Einsteiniana's most pernicious hoax is undoubtedly the muon hoax. It is based on measuring the lifetime of muons "at rest". When cosmic-ray muons bump into an obstacle so that their speed instantly changes from about 300000km/s to zero, their forced and quick disintegration makes Einsteinians sing "Divine Einstein" and go into convulsions. Why? Simply because in Einstein zombie world human rationality is so devastated that, while the muon undergoes such a terrible crash, Einsteinians safely declare that in fact this muon is "at rest" and, in perfect accordance with Divine Albert's Divine Theory, being "at rest", disintegrates more quickly than another muon that is not "at rest" (that is, the other muon is not involved in a crash):
http://websci.smith.edu/~pdecowsk/muons.html
"The purpose of this experiment is to measure life time of muons decaying at rest. Muons, produced in the atmoshere bombarded by high energy cosmic radiation, are passing through the system of two detectors located one above the other one. A coincidence of signals from these two detectors (signals occuring in both detectors within 100ns) marks a particle entering the muon telescope from above and serves as a filter rejecting many noninteresting signals from background radiation.
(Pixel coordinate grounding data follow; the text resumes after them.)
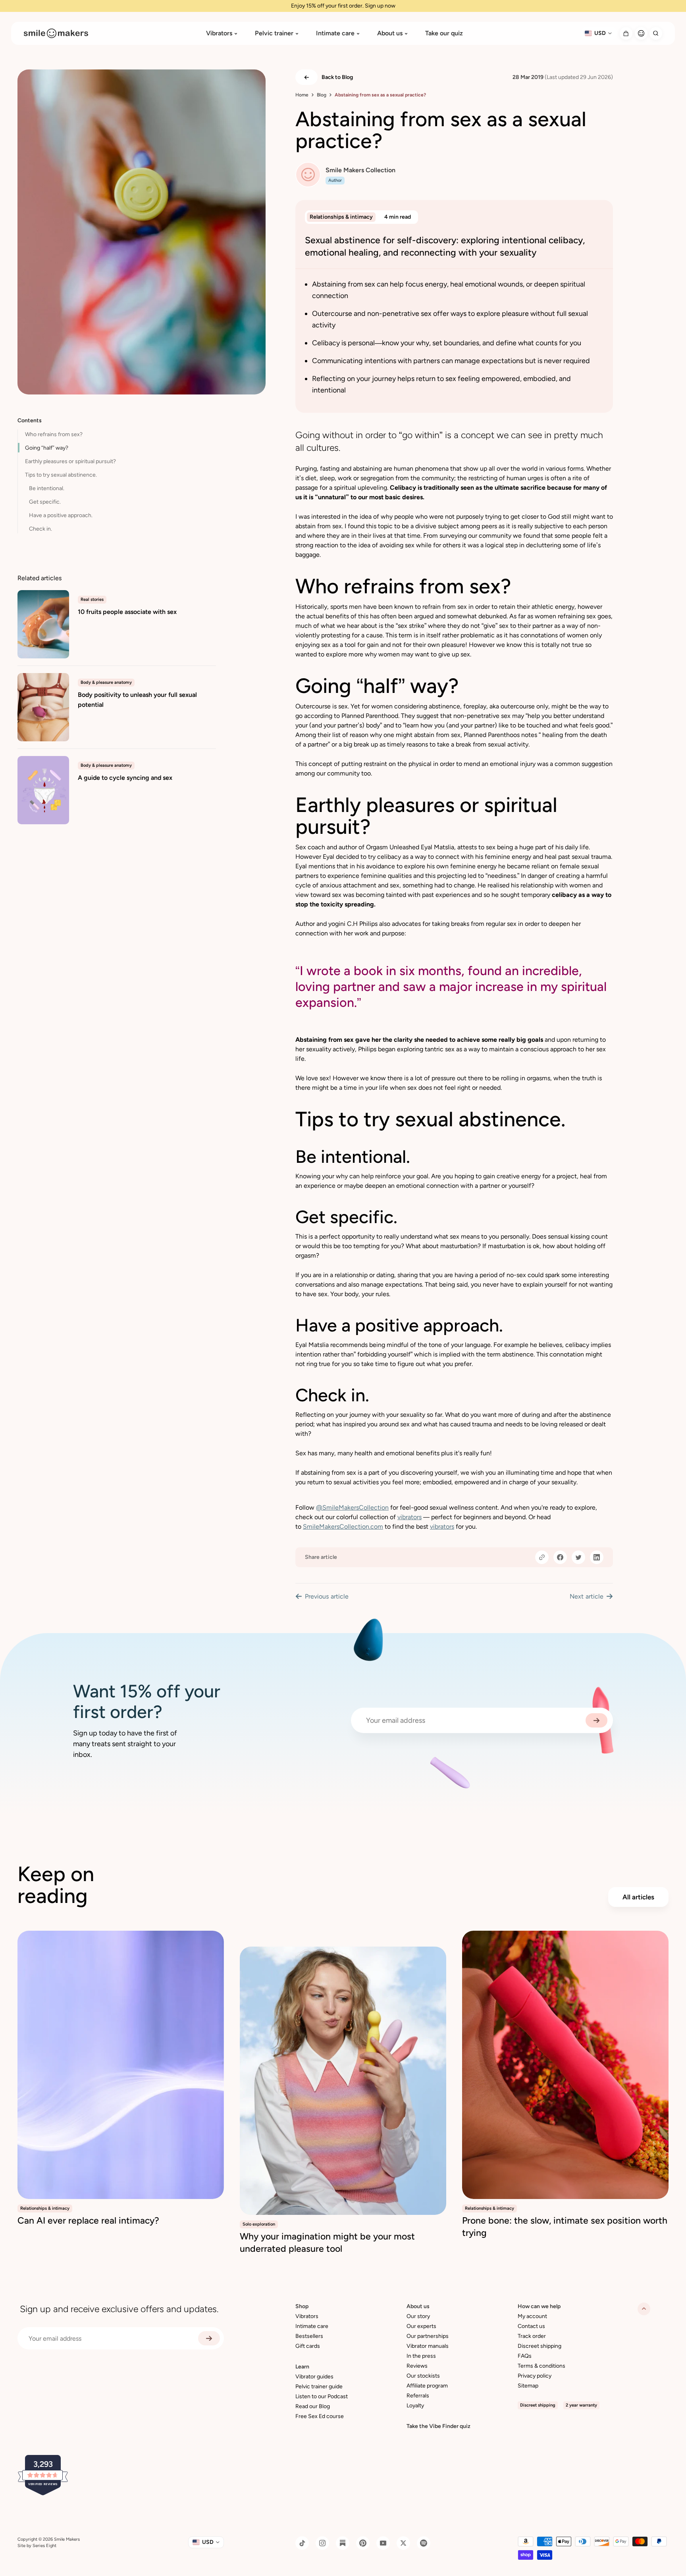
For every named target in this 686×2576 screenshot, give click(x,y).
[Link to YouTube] (383, 2543)
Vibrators (219, 33)
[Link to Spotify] (423, 2543)
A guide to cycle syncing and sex (125, 777)
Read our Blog (312, 2406)
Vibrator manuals (428, 2346)
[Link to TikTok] (302, 2543)
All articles (638, 1897)
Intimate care (335, 33)
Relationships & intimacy (341, 217)
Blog (321, 95)
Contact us (531, 2326)
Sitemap (528, 2385)
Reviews (417, 2365)
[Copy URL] (542, 1557)
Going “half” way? (46, 447)
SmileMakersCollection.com (343, 1526)
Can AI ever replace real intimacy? (88, 2220)
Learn (302, 2366)
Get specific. (45, 501)
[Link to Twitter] (403, 2543)
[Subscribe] (596, 1720)
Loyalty (415, 2405)
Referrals (418, 2395)
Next (586, 1596)
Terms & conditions (541, 2365)
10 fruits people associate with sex (127, 612)
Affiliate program (427, 2385)
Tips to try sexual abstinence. (61, 474)
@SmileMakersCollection (352, 1507)
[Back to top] (644, 2309)
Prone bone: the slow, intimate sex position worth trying (564, 2226)
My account (532, 2316)
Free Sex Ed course (319, 2416)
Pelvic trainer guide (319, 2386)
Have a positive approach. (60, 515)
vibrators (409, 1517)
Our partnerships (428, 2336)
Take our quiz (444, 33)
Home (301, 95)
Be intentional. (46, 488)
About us (390, 33)
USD (600, 33)
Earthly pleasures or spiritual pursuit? (70, 461)
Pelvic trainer (274, 33)
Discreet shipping (539, 2346)
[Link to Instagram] (322, 2543)
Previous (327, 1596)
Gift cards (307, 2346)
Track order (532, 2336)
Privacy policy (534, 2375)
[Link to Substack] (342, 2543)
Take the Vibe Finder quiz (438, 2426)
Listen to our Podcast (321, 2396)
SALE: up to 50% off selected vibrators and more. (343, 5)
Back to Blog (337, 77)
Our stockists (423, 2375)
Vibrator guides (314, 2376)
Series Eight (44, 2545)
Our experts (421, 2326)
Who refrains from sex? (54, 434)
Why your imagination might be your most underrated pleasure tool (327, 2242)
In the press (421, 2356)
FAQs (525, 2356)
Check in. (40, 528)
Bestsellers (309, 2336)
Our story (418, 2316)
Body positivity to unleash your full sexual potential (137, 699)
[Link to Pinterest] (363, 2543)
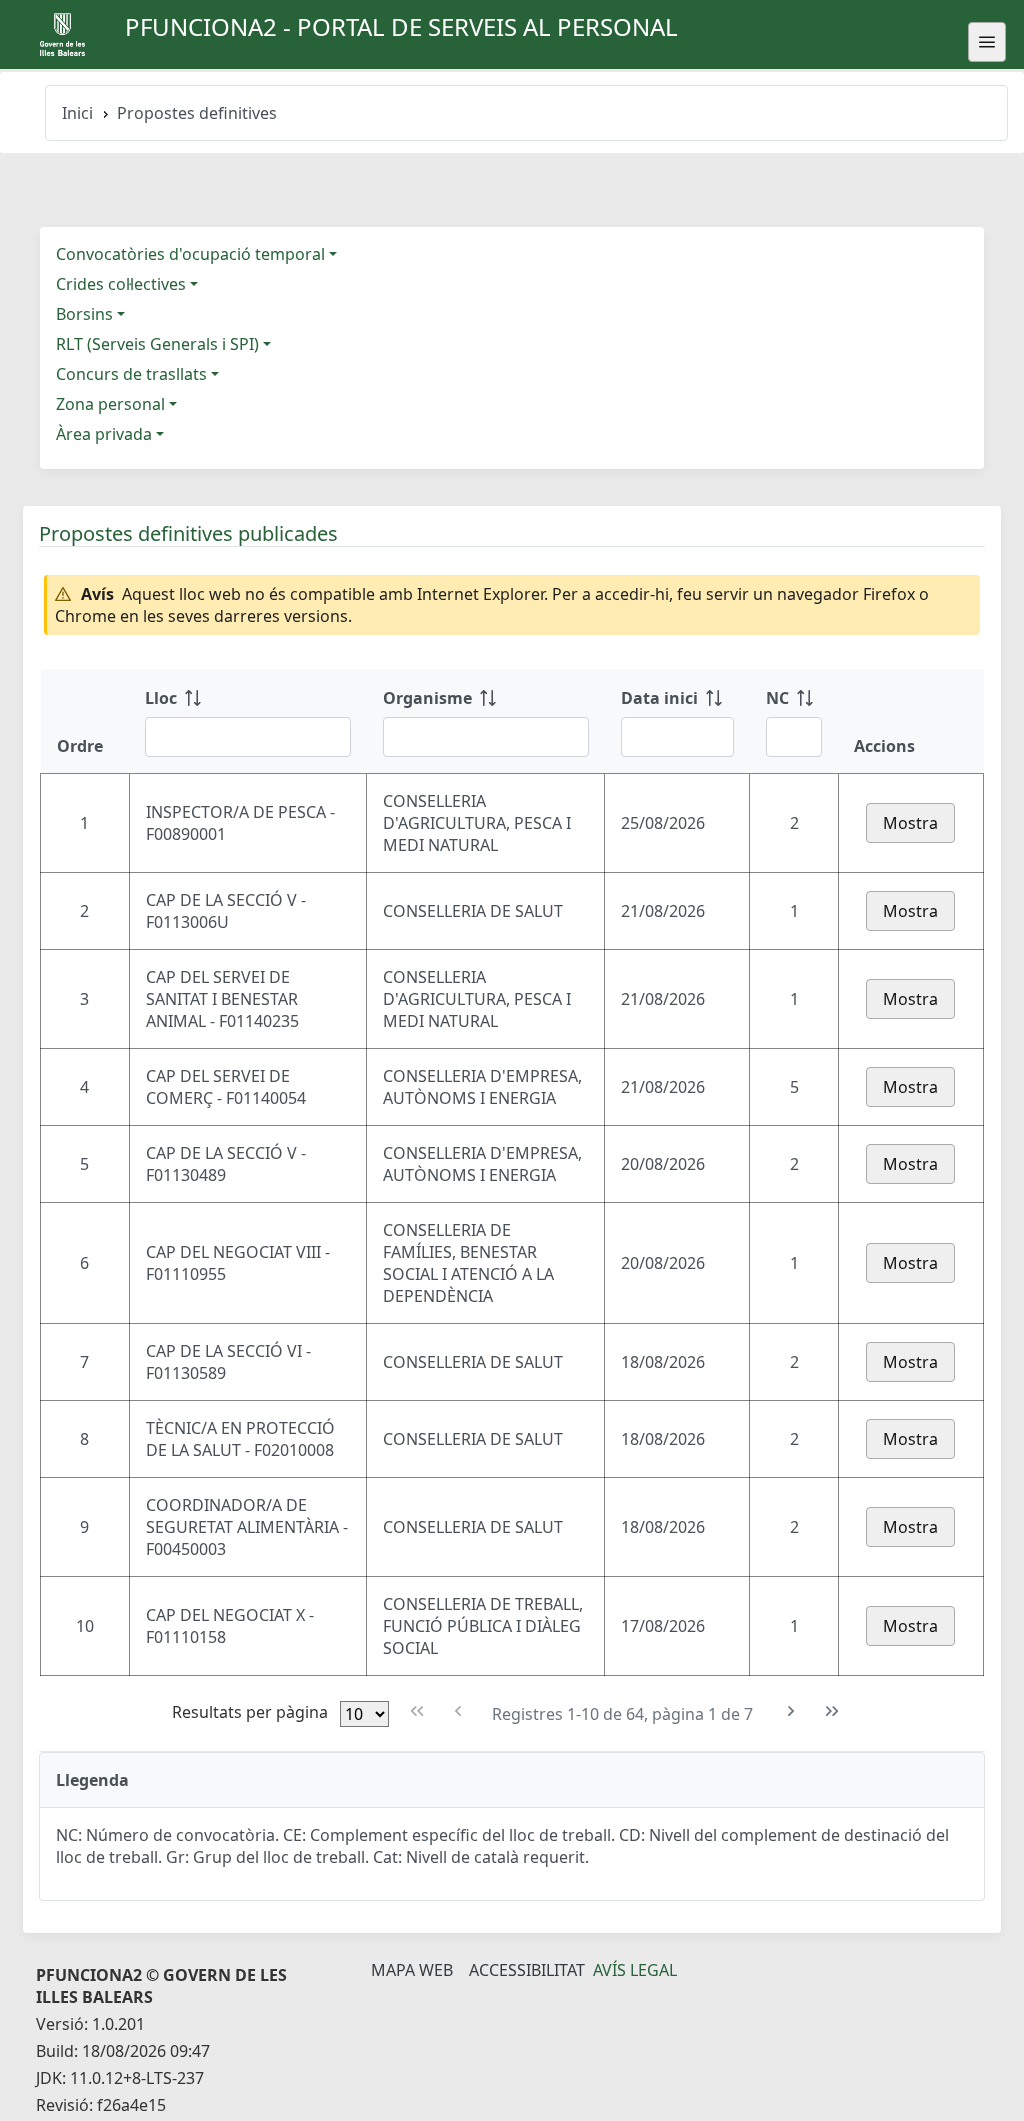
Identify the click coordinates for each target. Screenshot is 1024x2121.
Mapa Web (412, 1970)
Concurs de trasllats (131, 374)
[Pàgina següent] (791, 1711)
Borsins (84, 314)
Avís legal (635, 1970)
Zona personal (110, 404)
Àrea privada (104, 434)
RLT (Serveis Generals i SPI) (157, 344)
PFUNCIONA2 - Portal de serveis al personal (401, 26)
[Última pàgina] (832, 1711)
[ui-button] (987, 42)
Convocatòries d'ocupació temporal (190, 254)
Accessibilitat (527, 1970)
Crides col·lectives (121, 284)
Some particles, with appropriate energies, will end their flight in the lower detector (proper amount of lead between both detectors ensures that many of them will be muons). If a stopped particle is muon, it will decay after some time producing electron. The time interval between signals from the muon entering the lower detector and the electron emerging after its decay is converted by a time-to-amplitude converter into amplitude of signal fed to the CAMAC analog-to-digital converter (ADC) controlled by the computer. The spectrum of time intervals is displayed in the figure below. The expected distribution should be exponential with the exponential time constant being the average life time of muon. The full range of the spectrum (about channel 2000) corresponds to the time interval of about 25 microsecond. There are not many muons with such energies that they will end their path exactly in the lower detector (usually they will pass both detectors and will be stopped in somewhere in the ground), so counting rate is rather low. To collect a reasonable number of events, the experiment has to be run a number of days."